Selection of instantiations through risk analysis in FRAM models: a method proposal

  • Éder Henriqson PUCRS (Pontifícia Universidade Católica do Rio Grande do Sul), Brazil
  • Natália Werle PUCRS (Pontifícia Universidade Católica do Rio Grande do Sul), Brazil
  • Felipe Lando PUCRS (Pontifícia Universidade Católica do Rio Grande do Sul), Brazil
Keywords: FRAM models, risk matrix analysis

Abstract

Complex Sociotechnical systems are characterized by a large number of interactions between functions, making it difficult to be modeled. However, tools such as the Functional Resonance Analysis Method (FRAM) have been developed for the purpose of analyzing such systems and its complexity. FRAM models allow variability analysis of the systems functions, as well as its influences in other functions (resonance) by means of daily critical activity modeling (work-as-Done). However, such analyzes depend on the elaboration of instantiations of the analyzed activity and literature does not yet present a consensus regarding identification of critical functions for analyzing variability. Thus, this article proposes a structured method to analyze the criticality of a model by means of risk analysis of functions, allowing the identification of instantiations. Four models of critical multidisciplinary operations were developed related to the drilling of oil wells and the production of oil and gas. During the validation phase of the models, interviewees were asked about probability and severity of occurrences related to each function, as well as history of adverse situations.
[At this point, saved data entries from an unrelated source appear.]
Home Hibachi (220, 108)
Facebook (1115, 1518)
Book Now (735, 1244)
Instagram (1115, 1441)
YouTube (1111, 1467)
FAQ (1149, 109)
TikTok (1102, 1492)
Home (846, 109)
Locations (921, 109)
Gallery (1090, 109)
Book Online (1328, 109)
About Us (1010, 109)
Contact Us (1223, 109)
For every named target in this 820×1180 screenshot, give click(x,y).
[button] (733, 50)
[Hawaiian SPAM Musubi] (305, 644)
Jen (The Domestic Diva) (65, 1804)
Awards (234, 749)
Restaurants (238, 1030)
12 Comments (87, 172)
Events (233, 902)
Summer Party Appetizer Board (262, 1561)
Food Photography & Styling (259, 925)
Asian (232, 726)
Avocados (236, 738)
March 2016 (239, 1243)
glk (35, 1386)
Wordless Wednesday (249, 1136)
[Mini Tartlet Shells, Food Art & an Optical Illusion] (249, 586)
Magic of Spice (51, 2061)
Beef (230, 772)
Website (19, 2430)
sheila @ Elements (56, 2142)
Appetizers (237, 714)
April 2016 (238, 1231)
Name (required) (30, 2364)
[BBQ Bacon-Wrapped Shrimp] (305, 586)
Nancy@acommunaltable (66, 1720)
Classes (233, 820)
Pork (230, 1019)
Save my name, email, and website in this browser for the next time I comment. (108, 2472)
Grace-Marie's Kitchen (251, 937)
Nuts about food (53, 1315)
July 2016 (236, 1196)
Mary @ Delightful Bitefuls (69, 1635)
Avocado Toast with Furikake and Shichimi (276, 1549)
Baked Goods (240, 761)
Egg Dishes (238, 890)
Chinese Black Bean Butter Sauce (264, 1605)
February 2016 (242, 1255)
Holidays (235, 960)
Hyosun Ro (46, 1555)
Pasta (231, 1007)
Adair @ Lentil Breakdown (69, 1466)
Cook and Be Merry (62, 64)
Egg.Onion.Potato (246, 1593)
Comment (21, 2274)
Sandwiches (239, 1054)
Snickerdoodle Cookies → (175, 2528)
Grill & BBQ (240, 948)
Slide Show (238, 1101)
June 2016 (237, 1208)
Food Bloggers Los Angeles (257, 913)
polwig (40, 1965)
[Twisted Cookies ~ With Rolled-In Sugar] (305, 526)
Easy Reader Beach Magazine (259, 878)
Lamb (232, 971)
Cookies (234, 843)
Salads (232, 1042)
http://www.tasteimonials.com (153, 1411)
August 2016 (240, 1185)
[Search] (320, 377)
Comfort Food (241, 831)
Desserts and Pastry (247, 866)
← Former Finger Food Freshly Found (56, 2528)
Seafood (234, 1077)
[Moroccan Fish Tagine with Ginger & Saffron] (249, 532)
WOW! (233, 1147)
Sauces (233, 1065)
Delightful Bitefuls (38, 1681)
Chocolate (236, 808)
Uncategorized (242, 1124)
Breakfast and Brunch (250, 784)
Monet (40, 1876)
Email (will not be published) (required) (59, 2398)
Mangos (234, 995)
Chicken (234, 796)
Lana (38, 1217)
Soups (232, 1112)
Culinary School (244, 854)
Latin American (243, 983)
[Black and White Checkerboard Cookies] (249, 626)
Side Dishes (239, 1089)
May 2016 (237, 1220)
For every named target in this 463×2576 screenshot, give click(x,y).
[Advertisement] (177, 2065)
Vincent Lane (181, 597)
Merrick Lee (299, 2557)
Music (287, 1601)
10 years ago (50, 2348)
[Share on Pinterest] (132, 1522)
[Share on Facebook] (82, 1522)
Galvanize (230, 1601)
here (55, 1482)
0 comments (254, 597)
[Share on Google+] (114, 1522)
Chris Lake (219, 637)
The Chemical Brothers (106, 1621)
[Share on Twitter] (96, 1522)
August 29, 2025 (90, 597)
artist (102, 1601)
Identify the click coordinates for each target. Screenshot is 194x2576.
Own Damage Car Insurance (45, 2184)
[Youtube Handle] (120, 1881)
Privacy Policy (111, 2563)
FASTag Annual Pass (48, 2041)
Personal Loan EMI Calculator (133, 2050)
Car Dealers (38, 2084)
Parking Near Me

Data was tabulated allowing the identification of most critical functions (greater risk) and the histories related to these functions were instantiated. For each operation, three instantiations were elaborated, representing a situation of disarm, of recovery and of adaptation. The main contribution of this paper is a structured method for risk analysis in FRAM models as a way of selecting critical events for the development of instantiations.